Voluntary Guidelines for Securing Sustainable Small-Scale Fisheries

in the Context of Food Security and Poverty Eradication

Summary of the chapter on inland fisheries in SOFIA

29/09/2022

Inland fisheries and their associated ecosystem services make valuable contributions to achieving several of the SDGs including SDG 1 (No poverty), SDG 2 (Zero hunger), SDG 14 (Life below water) and SDG 15 (Life on land). They produce around 12 million tonnes of fish per year of which almost all is used for direct human consumption in primarily least developed or low-income food-deficit countries. In spite of their importance, most inland fisheries are data deficient, underreported, and poorly assessed.

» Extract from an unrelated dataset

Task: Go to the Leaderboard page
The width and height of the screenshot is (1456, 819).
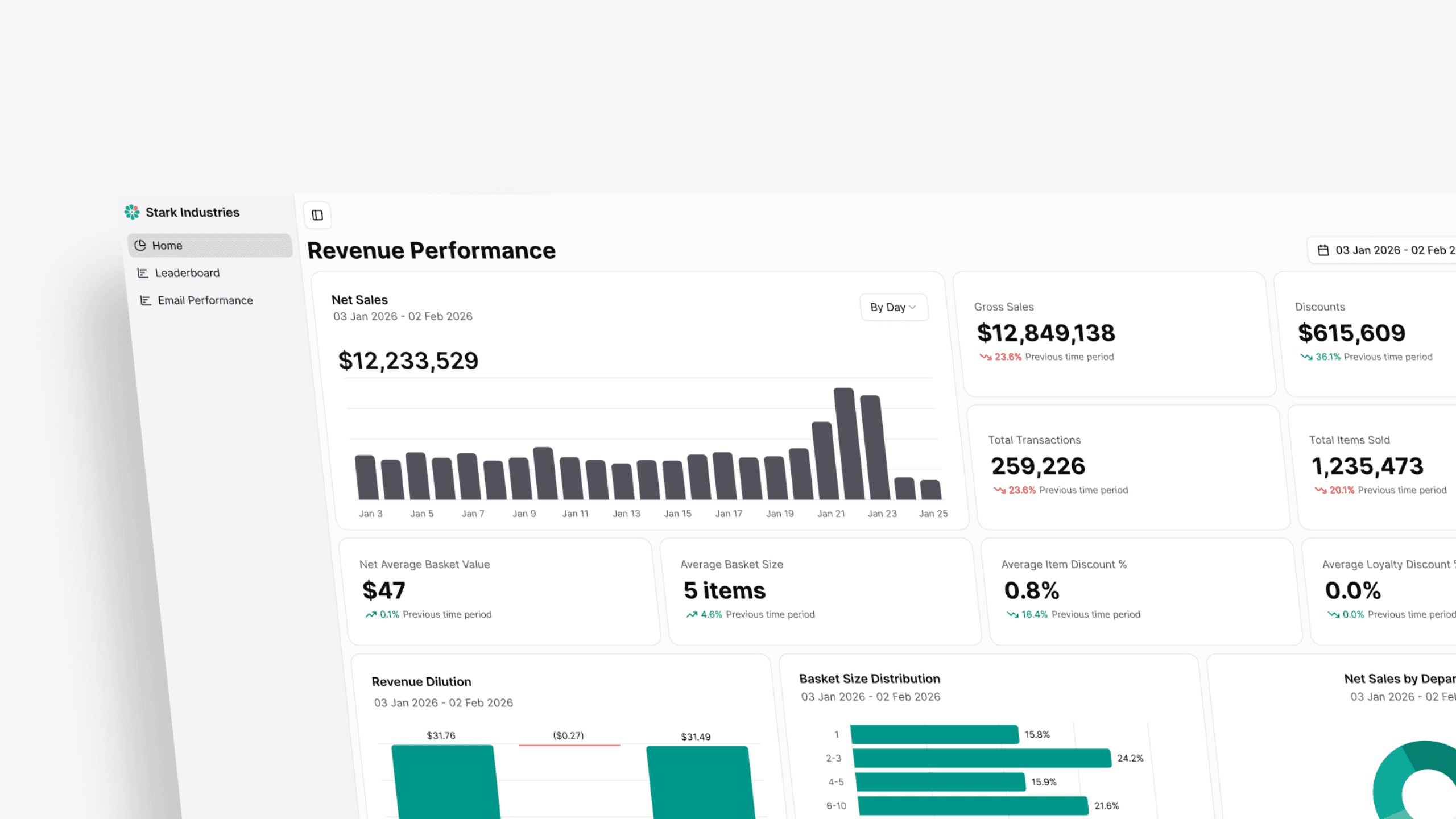Action: pos(187,273)

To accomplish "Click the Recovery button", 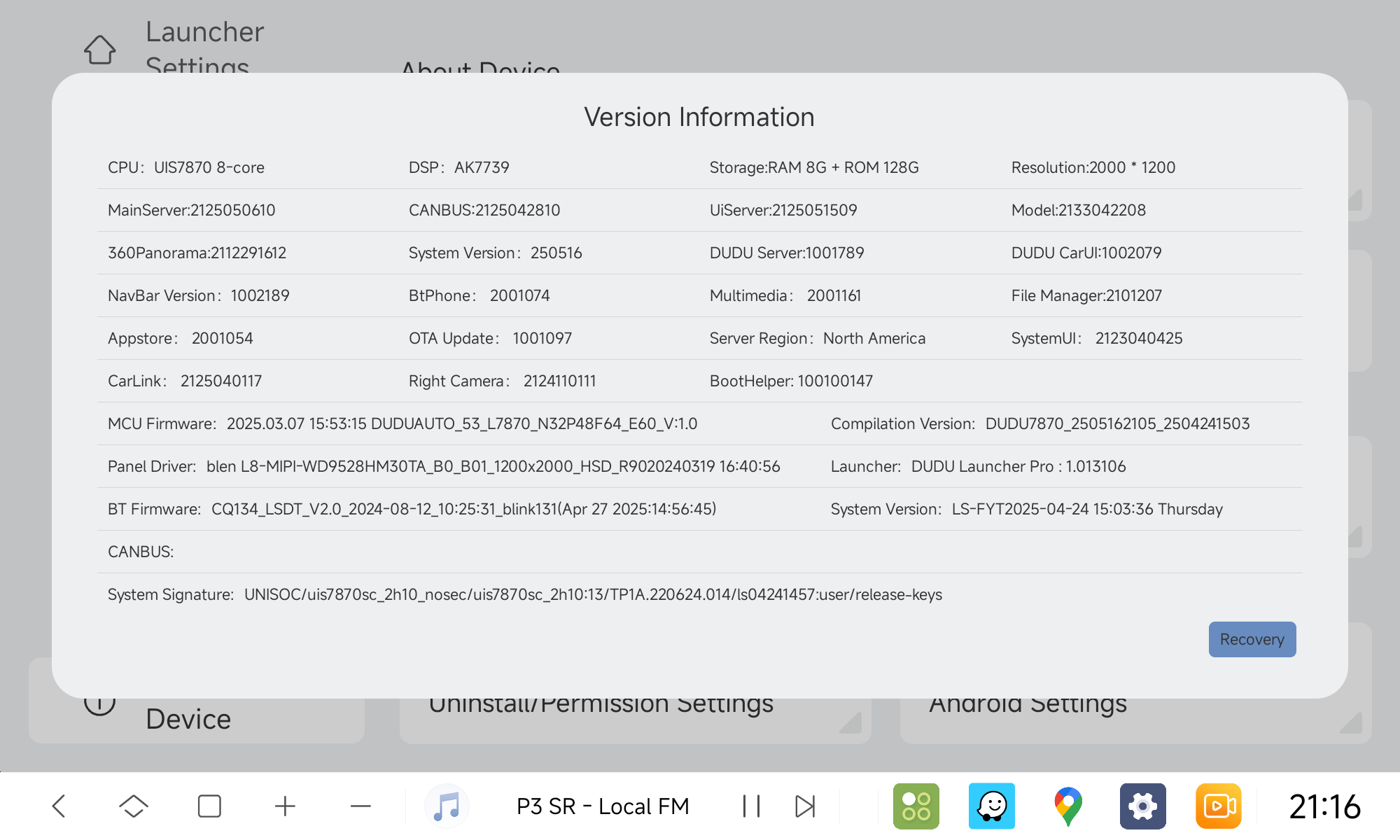I will pyautogui.click(x=1252, y=639).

While fishing pressure can be significant, it is normally not the factor that determines the status of inland fisheries. Instead, the productivity of inland fisheries is primarily driven by human activities impacting environmental factors in aquatic ecosystems, including water development, agricultural and industrial pollution, deforestation, and land degradation. A proper assessment requires data from multiple sources, often collected remotely and using proxy measurements, as well as tools and intensive computer modelling that go well beyond the capacity of most Departments of Fisheries. In addition, many of the major basins cross international borders thus requiring joint analysis among the countries sharing the basin.

FAO, in collaboration with the United States Geological Survey (USGS) and selected fishery experts, has developed a global threat map for inland fisheries that combines 20 anthropogenic pressures acting across catchments and basins to create a composite threat indicator. Each individual pressure received a weight according to its importance based on a review of 9,000 articles from 45 basins, a survey of 536 inland fisheries experts from 79 countries, and boosted regression modelling using spatial data of individual pressure variables.

The results of the analysis show that across all major basins important to inland fisheries, 28 percent of fisheries are under low pressure, 55 percent under moderate pressure, and 17 percent under high pressure (Figure 1). Individual regions follow a similar pattern of proportional distributions.

 Figure 1: The status of inland fisheries in the major regions of the world (Source SOFIA 2022).

The threat analysis permits an evaluation of the pressures on inland fisheries at different levels of resolution from the global level to the level of individual basins or even sub-basins showing how different parts of a basin contribute to the overall threat level and that all parts of a basin are not necessarily affected in the same way, providing guidance for conservation and ecosystem restoration. The vulnerability of the fisheries and their socio-economic characteristics will also vary according to their spatial distribution. The analysis is designed to be repeatable and reproducible for improved monitoring of watersheds at various scales.

The status of selected inland fisheries can provide a baseline to report on progress on inland fisheries towards, for example, the Aichi Targets and the SDGs through recognition of the importance of inland fisheries to food security in some countries and subnational areas and how ecosystem restoration can sustain this. To develop a regular yet meaningful global assessment of inland fisheries will require commitment and additional resources to undertake assessments of the indicator fisheries on a routine basis and agreement to report into a common framework. This would enable FAO to collate a global assessment in a similar manner to that of the FAO marine stock status assessment. The advantage of this approach is that it uses global, publicly available data, thus allowing coverage of countries that may have very limited capacity to collect and report data to FAO.